News 5’s Bill Riales spoke with the man who found the ship, Ben Raines, an environmental and investigative reporter who believes this is the resting place of the Clotilda.
While waiting for the find to be verified, Raines says he definitely believes it is the Clotilda.
“It’s circumstantial at this point, we won’t know anything concrete until they dig in, literally dig it up,” says Raines.
In a story for AL.com, Raines said he took a shipwright and two archeologists to the site he discovered about two weeks ago, when a cold north wind brought an extremely low tide, exposing the wood and metal indicative of the mid-1850’s, the year when the Clotilda was made.
Raines believes there may be much more of the ship preserved in the mud.
“You might still have all the inner construction down there which would include the pens where they had the captives, manacles–casks of different supplies.”

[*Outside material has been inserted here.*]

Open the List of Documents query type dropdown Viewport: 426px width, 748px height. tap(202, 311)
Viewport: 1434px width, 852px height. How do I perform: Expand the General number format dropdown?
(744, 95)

The Clotilda arrived in Mobile in 1860 with as many as 160 slaves aboard. But federal authorities caught wind of the illegal venture. The captain offloaded his cargo onto a riverboat and set the Clotilda ablaze and adrift.
The Africans went into slavery in various locations, but after the Civil War, they were freed. A group asked one Mobile landowner, Timothy Meaher, for some land. That group settled then settled in what they called “Africatown.”
“What I hope is finding the ship, if this is it, gives people a reason one to investigate a little more, to pay attention to Africatown,” Raines says.
Raines hopes archeology work on the ship can begin soon.